Lo stesso gruppo — capitanato dalle Army, la fanbase della band coreana BTS — durante le proteste del movimento Black Lives Matter in seguito all’omicidio di George Floyd per mano della polizia nel 2020, si è organizzato per invadere gli hashtag più usati dalla polizia e da esponenti della destra estrema su Twitter e Instagram, nonché una app messa a disposizione delle persone a Dallas per inviare alla polizia video identificativi di chi partecipa alle proteste. Ha inondato ognuna di queste piattaforme con immagini, video amatoriali e GIF di concerti K-pop, al punto da renderle inutilizzabili per lo scopo prefissato. Una specie di attacco DDoS, infinitamente più giocoso della media.

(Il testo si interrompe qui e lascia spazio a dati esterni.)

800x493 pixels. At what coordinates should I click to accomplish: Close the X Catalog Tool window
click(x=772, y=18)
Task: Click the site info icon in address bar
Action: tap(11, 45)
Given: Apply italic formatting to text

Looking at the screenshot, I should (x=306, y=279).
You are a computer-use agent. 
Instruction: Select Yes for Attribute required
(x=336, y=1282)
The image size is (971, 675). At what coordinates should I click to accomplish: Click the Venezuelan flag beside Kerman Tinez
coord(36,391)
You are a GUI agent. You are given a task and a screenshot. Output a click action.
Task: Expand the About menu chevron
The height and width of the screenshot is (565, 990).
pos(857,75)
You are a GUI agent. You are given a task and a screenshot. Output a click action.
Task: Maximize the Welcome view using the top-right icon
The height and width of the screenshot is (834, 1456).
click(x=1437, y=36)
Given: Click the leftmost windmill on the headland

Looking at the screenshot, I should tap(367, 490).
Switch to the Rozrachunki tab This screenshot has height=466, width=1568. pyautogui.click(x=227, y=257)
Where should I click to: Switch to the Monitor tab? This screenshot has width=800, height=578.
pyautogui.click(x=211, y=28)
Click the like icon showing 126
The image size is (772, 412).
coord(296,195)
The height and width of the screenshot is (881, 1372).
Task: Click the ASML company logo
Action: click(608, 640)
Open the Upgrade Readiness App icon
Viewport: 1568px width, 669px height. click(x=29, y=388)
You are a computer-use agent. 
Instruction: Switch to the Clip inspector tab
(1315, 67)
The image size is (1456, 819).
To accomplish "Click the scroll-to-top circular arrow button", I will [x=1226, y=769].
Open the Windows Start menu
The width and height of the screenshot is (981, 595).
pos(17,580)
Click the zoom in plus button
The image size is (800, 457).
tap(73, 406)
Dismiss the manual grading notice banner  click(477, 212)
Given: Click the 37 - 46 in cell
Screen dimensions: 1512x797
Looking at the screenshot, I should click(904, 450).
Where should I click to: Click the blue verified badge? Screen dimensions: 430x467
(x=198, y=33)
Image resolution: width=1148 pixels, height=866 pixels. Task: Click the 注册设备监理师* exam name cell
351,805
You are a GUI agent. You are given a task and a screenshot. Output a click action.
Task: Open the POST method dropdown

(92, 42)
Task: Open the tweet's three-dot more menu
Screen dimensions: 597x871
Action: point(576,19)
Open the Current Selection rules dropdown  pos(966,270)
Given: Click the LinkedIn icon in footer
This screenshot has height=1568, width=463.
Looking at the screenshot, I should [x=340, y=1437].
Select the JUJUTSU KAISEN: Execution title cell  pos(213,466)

Ancora, nel 2021, Un gruppo di utenti di Reddit nel subreddit r/WallStreetBets, si è accorto che le azioni di GameStop— una catena di vendita di videogiochi in copia fisica — erano sottostimate e una serie di sfondi speculativi titanici stava scommettendo sul fallimento della catena, facendo “vendita allo scoperto.” Acquistando in massa le azioni di GME (il gruppo di GameStop), quegli utenti di Reddit hanno fatto impennare il valore delle azioni e forzato uno “short squeeze”, mettendo in ginocchio i colossi della finanza, costretti a ripagare azioni “prese in prestito” a prezzi molto più alti del previsto. Il gioco è durato relativamente poco, e il sistema finanziario è intervenuto per impedire che continuasse e mandasse in bancarotta totale questi fondi. Eppure, un risultato è stato ottenuto: le regole invisibili di un sistema sono state smascherate e ribaltate, tramite un’azione dirompente (e profondamente memetica).
Nel 2024, ha preso piede su TikTok un movimento chiamato “pay each other’s debt”, in cui persone comuni si spingono i contenuti video a vicenda a forza di cuori e commenti, affinché il maggior numero possibile di loro diventi virale ed entri nel programma creator di TikTok (che permette di monetizzare i propri contenuti). Il sistema dato (il programma creator) nasce per il mondo influencer, in grossa parte strumento e sintomo del capitalismo di consumo. Le sue regole sono state però “hackerate” dal movimento, perché i suoi membri riuscissero a ripagare debiti medici e scolastici debilitanti. Non si tratta, ovviamente, di una soluzione al problema della sanità e dell’istruzione private e costosissime, ma è rivelatorio: mostra l’estensione del problema. E, rispetto al più diretto uso di piattaforme di crowdfunding per lo stesso scopo, si riappropria in parte delle risorse disponibili.
Nessuna di queste istanze è una bacchetta magica che risolve istantamente condizioni di iniquità profonde, ma sono esempi di una pratica che, se operata in modo collettivo e su scale sempre maggiori, diventa resistenza. Come dice la filosofa, youtuber e attrice Abigail Thorne, se apocalisse significa rivelazione, ciò che dobbiamo chiederci, rispetto al mondo che sta finendo, è cosa ci mancherà e di cosa, invece, possiamo fare già a meno. Quali castelli di sabbia, fatti di regole arbitrarie, possiamo già distruggere, giocando.